Brian is sick. He's been cranky for a few days but I really put it all on the fact that his routine has been thrown out the window. Now I'm thinking it was probably his little warning that something was wrong.
Yesterday afternoon he fell asleep on the floor at Kim's house around one in the afternoon- proceeded to sleep on the ride home and stay asleep once I got him inside until I woke him up at 5:30. He had peed his bed during his nap so I put him in the tub where he just cried and cried- I knew something was wrong as he LOVES tub time! I dried him off and finally realized he was scolding to the touch. His fever last night reached 102.4. Today it's stayed around 101 all day long. He won't eat and will only drink a gulp of water here and there. I'm worried he's becoming dehydrated as he has only peed once since this morning and his lips are all chapped. I can't get him into the tub to try to cool him off. I can't get him to take any medicine whatsoever. It's a fight just to get his temperature. He's slept almost all day and when he is awake he's lying on the floor and totally vacant.... though I have got a smile or two here and there when I give him kisses and hugs.

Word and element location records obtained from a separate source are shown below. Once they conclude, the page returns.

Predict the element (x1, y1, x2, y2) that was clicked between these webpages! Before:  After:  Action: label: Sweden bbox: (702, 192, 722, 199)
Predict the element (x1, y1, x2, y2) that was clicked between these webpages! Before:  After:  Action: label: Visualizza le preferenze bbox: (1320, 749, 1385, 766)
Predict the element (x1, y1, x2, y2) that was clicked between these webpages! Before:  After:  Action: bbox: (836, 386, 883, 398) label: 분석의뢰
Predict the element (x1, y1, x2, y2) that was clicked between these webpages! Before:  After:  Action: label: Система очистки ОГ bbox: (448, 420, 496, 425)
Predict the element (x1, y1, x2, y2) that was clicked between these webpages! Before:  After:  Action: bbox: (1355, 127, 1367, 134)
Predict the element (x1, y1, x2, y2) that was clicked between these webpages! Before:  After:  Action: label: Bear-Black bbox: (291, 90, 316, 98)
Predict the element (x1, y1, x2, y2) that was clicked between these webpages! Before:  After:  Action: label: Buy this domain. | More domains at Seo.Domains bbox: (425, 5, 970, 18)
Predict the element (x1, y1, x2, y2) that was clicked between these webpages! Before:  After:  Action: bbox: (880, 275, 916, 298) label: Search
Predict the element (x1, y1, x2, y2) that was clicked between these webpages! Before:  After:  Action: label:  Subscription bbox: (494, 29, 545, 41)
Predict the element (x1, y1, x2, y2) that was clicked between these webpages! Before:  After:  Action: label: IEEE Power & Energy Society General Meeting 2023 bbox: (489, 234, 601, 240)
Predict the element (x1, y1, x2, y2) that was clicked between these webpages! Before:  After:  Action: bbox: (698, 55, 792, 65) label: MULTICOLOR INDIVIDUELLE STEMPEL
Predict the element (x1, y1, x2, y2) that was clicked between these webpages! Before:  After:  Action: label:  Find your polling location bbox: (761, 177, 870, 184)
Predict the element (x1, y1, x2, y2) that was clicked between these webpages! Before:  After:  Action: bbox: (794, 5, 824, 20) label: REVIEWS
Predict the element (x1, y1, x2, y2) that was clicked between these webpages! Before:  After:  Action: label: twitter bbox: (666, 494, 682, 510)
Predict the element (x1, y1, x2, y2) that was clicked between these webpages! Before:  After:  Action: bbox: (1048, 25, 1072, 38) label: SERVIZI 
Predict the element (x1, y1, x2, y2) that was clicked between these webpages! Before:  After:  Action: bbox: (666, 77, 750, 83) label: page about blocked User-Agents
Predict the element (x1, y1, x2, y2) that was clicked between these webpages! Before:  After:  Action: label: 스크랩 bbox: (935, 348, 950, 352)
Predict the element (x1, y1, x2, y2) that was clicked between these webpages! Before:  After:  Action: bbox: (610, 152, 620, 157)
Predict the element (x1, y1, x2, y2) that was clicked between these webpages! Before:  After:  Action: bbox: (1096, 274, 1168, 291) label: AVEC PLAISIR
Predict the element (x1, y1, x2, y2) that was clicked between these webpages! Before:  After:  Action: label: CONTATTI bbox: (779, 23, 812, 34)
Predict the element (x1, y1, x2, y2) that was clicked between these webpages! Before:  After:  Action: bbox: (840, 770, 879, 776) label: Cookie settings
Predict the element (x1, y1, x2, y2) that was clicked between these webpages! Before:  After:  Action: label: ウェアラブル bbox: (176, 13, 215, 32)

Right now he's lying on the floor between the couch and the coffee table. Thumb in his mouth and the other hand just turning a ball around in a circle. He's been doing it for about twenty minutes now.
I hate it when he is sick. He can't tell me what hurts or what might make him feel better. I can't reason with him and help him understand that I just want him to feel better. I don't know how much he understands, especially when I hear him whimper on the couch from something that doesn't feel good on his body. I hate seeing him become even "more autistic" because he is so out of it. It reminds me of how he use to be and it scares me he's slipping back.